*Information given:*
--
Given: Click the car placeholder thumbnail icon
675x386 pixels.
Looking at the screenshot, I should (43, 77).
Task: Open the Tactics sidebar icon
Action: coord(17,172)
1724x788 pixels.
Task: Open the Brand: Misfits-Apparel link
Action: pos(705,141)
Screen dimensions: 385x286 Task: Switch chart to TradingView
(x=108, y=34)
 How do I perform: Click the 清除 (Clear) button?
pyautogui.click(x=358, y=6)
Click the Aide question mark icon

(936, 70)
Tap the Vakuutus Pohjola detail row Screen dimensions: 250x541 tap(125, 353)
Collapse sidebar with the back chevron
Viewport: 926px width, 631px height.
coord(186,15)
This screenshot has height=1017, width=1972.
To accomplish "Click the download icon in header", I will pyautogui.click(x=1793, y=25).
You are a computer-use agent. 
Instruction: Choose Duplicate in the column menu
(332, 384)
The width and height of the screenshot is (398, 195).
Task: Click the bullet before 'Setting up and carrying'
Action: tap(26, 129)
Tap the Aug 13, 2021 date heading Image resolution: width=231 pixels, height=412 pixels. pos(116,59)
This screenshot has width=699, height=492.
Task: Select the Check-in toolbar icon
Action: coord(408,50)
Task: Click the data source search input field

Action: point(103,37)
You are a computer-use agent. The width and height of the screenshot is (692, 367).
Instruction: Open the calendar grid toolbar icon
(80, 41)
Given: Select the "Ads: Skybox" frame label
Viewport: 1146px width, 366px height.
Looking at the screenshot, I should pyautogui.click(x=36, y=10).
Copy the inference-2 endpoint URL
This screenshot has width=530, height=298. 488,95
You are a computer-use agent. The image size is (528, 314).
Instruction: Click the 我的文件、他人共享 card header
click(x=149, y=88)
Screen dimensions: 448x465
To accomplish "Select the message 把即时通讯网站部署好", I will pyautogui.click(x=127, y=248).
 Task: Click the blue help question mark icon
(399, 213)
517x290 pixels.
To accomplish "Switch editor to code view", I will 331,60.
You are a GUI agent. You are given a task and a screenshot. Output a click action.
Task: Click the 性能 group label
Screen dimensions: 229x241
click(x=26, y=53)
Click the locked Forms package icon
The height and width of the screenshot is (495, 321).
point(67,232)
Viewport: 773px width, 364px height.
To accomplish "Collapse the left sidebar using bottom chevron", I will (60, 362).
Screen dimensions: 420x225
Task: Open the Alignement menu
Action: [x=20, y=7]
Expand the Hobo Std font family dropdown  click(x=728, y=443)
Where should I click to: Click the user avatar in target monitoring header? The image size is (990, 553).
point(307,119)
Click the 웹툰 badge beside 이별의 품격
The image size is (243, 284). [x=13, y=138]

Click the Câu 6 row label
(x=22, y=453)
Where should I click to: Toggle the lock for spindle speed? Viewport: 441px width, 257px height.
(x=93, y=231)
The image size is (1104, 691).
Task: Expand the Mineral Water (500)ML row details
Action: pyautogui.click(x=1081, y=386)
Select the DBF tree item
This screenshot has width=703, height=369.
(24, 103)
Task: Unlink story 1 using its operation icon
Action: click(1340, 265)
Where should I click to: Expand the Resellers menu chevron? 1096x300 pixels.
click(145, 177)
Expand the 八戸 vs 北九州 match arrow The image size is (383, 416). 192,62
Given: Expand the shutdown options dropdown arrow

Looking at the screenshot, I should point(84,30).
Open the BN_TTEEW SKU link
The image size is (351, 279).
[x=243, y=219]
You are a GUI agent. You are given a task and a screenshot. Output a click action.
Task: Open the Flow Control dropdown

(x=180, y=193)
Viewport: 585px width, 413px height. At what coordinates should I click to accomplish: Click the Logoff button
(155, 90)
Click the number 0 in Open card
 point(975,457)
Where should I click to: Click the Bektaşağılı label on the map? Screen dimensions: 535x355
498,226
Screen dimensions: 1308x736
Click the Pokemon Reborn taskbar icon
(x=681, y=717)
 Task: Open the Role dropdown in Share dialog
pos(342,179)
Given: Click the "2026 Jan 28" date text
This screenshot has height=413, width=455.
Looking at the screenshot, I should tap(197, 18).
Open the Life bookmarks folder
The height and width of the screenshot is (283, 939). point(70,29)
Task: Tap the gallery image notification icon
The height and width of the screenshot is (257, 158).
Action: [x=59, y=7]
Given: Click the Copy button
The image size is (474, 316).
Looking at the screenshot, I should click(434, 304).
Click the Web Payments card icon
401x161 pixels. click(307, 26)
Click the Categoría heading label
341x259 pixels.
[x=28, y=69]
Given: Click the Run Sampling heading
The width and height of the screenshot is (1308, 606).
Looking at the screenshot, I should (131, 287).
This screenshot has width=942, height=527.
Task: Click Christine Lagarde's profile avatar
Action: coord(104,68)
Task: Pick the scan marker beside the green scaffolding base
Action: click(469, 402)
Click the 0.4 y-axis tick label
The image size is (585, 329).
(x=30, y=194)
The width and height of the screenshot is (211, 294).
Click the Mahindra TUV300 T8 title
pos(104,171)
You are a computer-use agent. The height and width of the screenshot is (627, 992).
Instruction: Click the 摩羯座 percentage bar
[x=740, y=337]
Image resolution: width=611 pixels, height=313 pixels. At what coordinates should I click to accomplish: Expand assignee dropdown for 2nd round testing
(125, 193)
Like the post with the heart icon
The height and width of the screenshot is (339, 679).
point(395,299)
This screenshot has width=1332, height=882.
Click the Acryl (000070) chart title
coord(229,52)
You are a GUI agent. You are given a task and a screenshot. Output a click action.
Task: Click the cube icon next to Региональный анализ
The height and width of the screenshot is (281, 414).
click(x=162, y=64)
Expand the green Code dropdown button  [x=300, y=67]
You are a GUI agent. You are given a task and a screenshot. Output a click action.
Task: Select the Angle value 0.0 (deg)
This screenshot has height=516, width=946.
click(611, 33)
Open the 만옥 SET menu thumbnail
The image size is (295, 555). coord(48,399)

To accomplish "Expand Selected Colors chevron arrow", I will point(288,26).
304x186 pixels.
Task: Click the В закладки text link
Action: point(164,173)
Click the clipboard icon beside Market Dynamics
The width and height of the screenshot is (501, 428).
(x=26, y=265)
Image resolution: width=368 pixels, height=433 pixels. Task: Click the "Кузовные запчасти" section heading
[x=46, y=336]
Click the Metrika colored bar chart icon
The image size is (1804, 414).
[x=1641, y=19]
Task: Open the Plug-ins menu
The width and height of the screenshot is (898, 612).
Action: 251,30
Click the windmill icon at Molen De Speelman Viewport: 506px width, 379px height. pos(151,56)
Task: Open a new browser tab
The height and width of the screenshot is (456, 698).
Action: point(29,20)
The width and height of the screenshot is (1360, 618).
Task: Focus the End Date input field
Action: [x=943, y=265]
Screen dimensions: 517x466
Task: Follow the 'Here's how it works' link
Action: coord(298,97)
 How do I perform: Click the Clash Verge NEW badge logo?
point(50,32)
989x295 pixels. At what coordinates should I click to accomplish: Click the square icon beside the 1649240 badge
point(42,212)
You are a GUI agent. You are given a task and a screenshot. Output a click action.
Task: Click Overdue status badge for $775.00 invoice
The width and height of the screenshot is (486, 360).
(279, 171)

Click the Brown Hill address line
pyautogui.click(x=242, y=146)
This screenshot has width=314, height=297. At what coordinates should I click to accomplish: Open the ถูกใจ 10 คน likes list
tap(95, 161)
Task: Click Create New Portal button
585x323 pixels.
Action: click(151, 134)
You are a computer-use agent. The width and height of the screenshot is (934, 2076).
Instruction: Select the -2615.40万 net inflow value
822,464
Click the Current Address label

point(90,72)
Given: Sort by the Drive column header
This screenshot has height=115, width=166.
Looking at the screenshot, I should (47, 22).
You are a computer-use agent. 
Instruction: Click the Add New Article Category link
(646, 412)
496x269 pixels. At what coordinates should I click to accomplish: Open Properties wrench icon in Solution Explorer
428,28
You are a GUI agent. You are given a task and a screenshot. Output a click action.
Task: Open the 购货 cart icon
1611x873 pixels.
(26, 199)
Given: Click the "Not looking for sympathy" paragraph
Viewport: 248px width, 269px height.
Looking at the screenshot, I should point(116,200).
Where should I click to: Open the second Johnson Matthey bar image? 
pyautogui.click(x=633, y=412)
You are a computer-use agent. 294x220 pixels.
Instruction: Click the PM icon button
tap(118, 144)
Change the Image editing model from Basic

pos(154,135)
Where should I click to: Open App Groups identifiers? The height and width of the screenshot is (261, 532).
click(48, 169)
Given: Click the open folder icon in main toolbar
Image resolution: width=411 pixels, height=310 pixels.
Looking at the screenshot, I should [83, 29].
--
*Brief:* If a line in the entries holds the string "computer", copy it.

*Written answer:*
You are a computer-use agent. 
You are a computer-use agent. The width and height of the screenshot is (692, 367).
You are a computer-use agent. The image size is (528, 314).
You are a computer-use agent. The height and width of the screenshot is (627, 992).
You are a computer-use agent. The width and height of the screenshot is (934, 2076).
You are a computer-use agent. 
You are a computer-use agent. 294x220 pixels.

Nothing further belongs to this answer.